Frenchmen and Italians affected them. Full, firm, tightly compressed lips, lips such as a sculptor chisels. A high, square forehead, on which something like wrath seemed to be imprinted, not ordinary wrath against herself or any poor mortal. It was not of this world, and it really was divine love.
Thus Lilly's enthusiasm fed itself. She forgot the way, and strayed about, finally arriving at a spot in an entirely different direction from that which she should have taken. The most dreadful things might have happened to her in the woods, where solitary ladies are exposed to encounters with tramps at any hour of the day. But she scarcely gave heed to her danger. She reached home two hours too late, tired, but in a glow.
She could not eat. She threw herself on the chaise longue and dreamt.
The bell rang. She heard a man's voice.
It could not be Richard. He never came before half past four.
Adele entered. There was a strange gentleman outside who wished to know whether the lady had lost her card-case. He had found one in the woods.
Lilly jumped to her feet. Actually the little brocade case which she had held in her hand with her silver net purse was gone. In her excitement she had not missed it.
"Like what does the gentleman look?"
Tall and young and handsome, in fact, very handsome.
"A short, dark beard?"
"Yes."
Lilly reeled.
"Let him come in," she stammered. She did not think of beautifying herself. She merely ran her hands over her face and hair in a dazed way.
When he appeared in the doorway she scarcely recognised him, so thick was the red mist before her eyes.
"I beg pardon," she heard him say--it was the serene voice of a man whose ways are not impure--"I would not have disturbed you had your address been on your cards. I found your number in the directory, but I couldn't be certain whether there were not more of the same name in the city."
"You're very kind to have taken all that trouble," she replied, inviting him to be seated.
"My name is Dr. Rennschmidt," he said, waiting behind the back of his chair until she had settled herself in a corner of the sofa. On sitting down he drew the card-case from his pocket and laid it on the table.
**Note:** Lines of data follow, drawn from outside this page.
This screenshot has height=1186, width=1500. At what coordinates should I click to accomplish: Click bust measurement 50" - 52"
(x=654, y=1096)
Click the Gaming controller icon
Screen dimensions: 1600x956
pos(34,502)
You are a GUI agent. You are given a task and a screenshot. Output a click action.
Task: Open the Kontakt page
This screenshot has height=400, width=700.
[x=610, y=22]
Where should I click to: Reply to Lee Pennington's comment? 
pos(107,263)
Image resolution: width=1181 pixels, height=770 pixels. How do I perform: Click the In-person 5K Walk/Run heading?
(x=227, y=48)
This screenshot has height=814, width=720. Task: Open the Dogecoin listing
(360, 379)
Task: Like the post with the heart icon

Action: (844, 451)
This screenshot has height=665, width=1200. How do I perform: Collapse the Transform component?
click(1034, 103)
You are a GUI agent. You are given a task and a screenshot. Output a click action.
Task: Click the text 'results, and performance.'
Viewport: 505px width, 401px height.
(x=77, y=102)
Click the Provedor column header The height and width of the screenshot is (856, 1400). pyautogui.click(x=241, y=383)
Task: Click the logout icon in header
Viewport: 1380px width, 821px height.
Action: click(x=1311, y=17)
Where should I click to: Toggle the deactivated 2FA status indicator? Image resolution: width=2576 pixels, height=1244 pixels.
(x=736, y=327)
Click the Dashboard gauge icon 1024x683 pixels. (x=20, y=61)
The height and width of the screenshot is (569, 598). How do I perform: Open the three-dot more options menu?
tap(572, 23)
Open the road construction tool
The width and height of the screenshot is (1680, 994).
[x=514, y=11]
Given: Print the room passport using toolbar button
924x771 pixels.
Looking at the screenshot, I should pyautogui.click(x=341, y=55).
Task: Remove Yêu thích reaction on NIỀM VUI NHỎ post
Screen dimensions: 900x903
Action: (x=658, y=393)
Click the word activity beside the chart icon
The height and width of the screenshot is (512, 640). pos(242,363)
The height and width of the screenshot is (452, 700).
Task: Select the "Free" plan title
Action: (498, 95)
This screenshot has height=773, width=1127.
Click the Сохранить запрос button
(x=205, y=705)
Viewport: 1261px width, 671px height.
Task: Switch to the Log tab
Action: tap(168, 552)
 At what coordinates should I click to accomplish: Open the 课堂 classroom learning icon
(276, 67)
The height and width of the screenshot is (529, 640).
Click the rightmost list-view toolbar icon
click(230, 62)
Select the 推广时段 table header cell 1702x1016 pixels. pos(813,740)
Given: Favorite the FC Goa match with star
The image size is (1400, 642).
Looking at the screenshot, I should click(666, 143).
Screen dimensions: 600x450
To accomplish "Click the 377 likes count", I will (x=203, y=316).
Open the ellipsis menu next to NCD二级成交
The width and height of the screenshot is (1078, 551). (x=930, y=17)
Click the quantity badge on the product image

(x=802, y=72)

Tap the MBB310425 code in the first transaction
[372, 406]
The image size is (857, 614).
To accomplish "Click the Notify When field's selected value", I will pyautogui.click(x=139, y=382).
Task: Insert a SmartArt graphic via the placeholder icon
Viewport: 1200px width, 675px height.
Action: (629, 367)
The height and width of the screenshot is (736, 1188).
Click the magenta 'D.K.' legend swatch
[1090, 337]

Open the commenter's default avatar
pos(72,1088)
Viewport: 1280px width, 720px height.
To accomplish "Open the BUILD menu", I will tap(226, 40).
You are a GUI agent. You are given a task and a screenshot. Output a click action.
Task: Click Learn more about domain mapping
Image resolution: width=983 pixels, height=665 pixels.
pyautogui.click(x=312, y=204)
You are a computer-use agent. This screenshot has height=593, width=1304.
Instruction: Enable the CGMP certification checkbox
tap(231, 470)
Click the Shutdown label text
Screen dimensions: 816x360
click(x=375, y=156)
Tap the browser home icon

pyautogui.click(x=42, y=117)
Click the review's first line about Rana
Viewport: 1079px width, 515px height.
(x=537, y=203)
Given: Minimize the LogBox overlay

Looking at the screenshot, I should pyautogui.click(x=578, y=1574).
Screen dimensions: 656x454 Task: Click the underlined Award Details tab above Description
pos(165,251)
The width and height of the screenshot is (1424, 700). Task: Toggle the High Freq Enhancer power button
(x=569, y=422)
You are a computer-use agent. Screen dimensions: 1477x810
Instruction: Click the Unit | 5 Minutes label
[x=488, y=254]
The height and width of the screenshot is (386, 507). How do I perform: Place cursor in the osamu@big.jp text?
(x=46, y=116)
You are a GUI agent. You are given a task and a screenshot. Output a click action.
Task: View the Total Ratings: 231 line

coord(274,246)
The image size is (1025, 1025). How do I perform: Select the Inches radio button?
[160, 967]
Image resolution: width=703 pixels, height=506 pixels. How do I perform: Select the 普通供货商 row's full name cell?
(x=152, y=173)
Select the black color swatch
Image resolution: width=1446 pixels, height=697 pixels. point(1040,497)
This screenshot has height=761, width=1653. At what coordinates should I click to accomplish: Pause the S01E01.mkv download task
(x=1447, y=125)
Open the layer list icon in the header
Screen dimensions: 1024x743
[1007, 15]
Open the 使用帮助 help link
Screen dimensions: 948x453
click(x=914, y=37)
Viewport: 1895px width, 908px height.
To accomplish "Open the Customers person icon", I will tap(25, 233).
She smiled her thanks; and feeling she must enhance the value of his courtesy, she said the case was a memento she prized highly, the loss of which would have distressed her.
"A memento of my husband," she added.
His face grew a shade more serious.
A little pause ensued, during which his eyes rested steadily on her face, reading, questioning, comparing, and wondering. Nothing of that bold groping of other men's glances. A clean, unconscious joy amounting to devoutness lay in his look.
"Didn't we meet just a little while ago at the edge of the woods?" Lilly asked warily.